Jumping jacks are safe for most people. This includes young and older athletes.
Jumping jacks and pregnancy
In all trimesters of pregnancy, ACOG recommends 20 to 30 minutes of moderate-intensity activity. The ACOG says exercise helps maintain fitness, weight, and gestational diabetes risk.
The ACOG doesn’t say to do jumping jacks, but they recommend “low-impact” aerobics over high-impact sports like gymnastics. Consult your doctor about safe exercise during each trimester.
If you had an uncomplicated pregnancy and regularly did jumping jacks before becoming pregnant, consult your doctor. Pregnancy affects your joints and balance.
With a doctor’s OK, some women can exercise vigorously until delivery. Second and third-trimester exercises must be approved.
Pay attention to your body and adjust based on complications and your doctor’s advice.
How to do jumping jacks
Consult your doctor if you’re new to exercise. Start slow with short repetitions and sets. As your fitness improves, so do you.
Basic jumping jacks
- Start with straight legs and arms at the sides.

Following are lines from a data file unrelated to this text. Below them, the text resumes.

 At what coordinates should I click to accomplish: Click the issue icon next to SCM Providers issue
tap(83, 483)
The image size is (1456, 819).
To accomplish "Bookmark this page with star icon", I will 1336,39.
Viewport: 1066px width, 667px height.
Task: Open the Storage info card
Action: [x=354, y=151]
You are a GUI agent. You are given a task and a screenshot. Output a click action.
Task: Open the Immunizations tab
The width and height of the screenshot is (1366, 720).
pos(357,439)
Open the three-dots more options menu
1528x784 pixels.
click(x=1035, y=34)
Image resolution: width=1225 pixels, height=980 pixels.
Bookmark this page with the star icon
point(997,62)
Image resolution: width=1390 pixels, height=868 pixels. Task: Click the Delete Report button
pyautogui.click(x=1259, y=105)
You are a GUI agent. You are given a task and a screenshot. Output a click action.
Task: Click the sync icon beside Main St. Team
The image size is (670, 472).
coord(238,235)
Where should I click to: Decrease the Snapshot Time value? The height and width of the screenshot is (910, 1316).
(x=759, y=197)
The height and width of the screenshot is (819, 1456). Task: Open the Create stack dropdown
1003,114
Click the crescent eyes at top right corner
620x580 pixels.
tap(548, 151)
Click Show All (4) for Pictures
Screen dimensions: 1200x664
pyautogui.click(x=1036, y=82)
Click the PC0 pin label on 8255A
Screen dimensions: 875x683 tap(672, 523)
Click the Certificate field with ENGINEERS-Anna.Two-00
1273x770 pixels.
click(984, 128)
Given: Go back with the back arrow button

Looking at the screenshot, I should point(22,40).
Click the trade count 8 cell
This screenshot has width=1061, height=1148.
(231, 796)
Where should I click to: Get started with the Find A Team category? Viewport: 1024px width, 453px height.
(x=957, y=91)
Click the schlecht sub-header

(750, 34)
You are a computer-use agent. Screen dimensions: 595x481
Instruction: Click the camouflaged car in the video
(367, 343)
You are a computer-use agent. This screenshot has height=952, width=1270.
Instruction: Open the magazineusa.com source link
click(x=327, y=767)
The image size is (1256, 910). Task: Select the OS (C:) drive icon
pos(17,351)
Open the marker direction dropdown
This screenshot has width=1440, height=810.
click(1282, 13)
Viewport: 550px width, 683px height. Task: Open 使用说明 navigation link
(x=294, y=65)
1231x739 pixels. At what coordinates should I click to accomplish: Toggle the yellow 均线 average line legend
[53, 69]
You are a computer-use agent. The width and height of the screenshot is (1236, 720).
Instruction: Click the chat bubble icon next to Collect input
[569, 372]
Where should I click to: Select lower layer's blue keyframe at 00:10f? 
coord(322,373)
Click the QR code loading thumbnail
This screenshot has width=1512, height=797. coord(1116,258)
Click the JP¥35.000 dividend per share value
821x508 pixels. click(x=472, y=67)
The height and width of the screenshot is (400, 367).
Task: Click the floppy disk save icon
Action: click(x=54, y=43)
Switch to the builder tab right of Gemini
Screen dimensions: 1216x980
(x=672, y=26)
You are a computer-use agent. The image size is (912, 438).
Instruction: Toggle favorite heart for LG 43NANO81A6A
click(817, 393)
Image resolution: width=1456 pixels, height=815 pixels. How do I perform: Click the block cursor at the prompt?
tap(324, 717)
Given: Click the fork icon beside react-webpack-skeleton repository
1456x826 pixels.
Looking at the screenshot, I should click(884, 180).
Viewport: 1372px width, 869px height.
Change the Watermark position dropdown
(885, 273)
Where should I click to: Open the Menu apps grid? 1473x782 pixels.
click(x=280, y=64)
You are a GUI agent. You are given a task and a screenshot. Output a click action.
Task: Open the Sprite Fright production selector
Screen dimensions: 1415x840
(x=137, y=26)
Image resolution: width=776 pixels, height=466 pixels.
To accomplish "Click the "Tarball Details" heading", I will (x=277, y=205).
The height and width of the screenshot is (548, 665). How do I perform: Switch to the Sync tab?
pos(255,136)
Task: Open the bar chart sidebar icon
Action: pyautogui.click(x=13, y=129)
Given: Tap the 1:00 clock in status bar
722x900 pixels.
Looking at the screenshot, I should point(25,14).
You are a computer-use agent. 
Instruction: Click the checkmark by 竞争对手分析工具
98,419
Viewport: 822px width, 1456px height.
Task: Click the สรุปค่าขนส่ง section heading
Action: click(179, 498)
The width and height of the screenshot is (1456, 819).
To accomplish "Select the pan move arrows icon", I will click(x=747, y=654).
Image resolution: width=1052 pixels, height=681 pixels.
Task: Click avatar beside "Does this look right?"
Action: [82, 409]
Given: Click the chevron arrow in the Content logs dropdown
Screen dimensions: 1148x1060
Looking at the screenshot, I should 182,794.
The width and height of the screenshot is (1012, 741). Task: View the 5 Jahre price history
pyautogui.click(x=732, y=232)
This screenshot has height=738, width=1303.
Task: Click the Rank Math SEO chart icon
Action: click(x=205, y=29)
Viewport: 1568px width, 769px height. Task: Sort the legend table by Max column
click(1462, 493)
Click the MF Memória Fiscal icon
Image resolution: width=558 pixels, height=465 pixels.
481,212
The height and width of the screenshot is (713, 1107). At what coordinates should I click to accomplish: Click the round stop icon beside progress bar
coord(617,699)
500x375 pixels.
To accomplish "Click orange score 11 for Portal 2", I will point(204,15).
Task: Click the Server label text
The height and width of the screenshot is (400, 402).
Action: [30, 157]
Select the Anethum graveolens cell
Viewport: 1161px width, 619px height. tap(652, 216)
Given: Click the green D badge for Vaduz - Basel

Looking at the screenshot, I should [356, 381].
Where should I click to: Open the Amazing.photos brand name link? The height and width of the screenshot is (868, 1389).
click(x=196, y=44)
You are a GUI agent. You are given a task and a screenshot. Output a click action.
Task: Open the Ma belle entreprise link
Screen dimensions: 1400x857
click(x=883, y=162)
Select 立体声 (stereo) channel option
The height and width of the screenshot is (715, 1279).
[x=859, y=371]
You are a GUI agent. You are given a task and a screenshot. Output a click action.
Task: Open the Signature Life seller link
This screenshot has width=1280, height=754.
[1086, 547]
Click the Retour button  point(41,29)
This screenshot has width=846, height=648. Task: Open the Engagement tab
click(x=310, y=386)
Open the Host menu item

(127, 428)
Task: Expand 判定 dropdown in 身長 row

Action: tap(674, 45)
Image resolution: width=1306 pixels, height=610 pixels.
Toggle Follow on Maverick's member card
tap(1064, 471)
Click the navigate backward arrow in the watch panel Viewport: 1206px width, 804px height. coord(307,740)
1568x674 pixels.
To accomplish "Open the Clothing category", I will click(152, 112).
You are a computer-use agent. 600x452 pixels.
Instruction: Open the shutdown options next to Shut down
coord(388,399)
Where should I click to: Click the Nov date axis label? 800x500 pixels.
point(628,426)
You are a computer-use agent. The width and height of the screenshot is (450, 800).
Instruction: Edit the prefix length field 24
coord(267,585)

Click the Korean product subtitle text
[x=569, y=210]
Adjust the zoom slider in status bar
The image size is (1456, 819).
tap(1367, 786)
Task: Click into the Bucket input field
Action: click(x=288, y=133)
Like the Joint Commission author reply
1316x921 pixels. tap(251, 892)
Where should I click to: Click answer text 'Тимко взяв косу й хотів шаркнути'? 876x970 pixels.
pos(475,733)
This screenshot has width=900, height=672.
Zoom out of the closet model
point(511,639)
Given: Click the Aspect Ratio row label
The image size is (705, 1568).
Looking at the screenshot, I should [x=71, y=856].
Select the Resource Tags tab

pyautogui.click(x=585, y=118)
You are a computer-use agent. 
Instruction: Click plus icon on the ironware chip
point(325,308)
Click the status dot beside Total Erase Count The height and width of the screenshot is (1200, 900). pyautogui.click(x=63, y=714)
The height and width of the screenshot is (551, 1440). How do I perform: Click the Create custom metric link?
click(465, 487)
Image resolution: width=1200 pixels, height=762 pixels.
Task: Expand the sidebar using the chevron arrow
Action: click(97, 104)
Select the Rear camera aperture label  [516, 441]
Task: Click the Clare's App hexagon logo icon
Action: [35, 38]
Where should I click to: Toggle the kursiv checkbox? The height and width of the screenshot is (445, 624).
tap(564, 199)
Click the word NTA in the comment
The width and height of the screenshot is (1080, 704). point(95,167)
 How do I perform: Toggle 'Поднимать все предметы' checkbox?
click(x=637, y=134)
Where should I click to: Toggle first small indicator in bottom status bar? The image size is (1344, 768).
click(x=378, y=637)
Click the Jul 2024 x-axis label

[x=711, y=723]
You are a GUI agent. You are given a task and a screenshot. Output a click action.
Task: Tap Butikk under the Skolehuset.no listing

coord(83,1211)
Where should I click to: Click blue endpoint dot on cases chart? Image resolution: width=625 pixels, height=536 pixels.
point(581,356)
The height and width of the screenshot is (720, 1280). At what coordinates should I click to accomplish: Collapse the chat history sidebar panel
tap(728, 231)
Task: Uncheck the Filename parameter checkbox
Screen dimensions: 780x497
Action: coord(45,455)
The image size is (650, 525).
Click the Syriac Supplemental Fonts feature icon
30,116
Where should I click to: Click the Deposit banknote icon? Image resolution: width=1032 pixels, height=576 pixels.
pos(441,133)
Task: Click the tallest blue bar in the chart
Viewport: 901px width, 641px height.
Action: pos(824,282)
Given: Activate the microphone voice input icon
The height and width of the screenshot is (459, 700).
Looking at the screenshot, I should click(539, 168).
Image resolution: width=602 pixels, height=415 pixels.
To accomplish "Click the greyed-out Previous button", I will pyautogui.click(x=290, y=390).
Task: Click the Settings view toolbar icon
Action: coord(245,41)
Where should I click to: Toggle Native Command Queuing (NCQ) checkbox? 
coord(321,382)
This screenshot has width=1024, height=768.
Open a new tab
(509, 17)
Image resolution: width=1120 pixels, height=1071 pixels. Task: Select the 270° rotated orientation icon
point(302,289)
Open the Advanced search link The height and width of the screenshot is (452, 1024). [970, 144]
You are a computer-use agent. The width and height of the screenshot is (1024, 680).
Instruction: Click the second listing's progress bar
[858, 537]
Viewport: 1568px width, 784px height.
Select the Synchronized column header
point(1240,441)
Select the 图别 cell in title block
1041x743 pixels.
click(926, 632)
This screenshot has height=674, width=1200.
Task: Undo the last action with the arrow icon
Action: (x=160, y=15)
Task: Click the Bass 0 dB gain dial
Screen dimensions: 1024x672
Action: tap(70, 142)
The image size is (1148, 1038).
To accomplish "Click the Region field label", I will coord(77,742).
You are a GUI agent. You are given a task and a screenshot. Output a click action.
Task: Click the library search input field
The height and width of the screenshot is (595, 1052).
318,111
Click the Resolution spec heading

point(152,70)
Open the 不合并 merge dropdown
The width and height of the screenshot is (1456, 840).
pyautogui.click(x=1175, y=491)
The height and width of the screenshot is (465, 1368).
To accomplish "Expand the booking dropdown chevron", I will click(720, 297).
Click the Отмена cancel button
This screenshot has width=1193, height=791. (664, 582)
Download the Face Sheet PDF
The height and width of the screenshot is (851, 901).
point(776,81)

- Jump up and spread your feet wider than hip-width, bringing your arms above your head.
- Jump again, bringing your legs together. Backtrack.
Jumping jacks can be intensified. For squat jack:
- Start with jumping jacks.
- Then squat with legs wider than shoulder-width apart and toes out.
- Place your hands behind your head as you jump your feet in and out in a squat.
You can increase the intensity with the rotational jack.
- Begin with your feet together and your hands on your chest.
- Squat after jumping. You should have wider-than-shoulder-width feet and turned-out toes.
- As you land in a squat, rotate at the waist and reach your left hand to the floor. Right hand to the sky
- Start over.
- One repetition is on one side.
Low-impact jumping jacks
Chicago celebrity trainer Andrea Metcalf recommends low-impact jumping jacks.
- Start by extending your right arm and stepping out with your right foot.
- While your right side is out, step out with your left foot and left arm.
- right arm and foot in then left. repeating
- Alternate sides for 5 repetitions, starting with the right. left-lead again.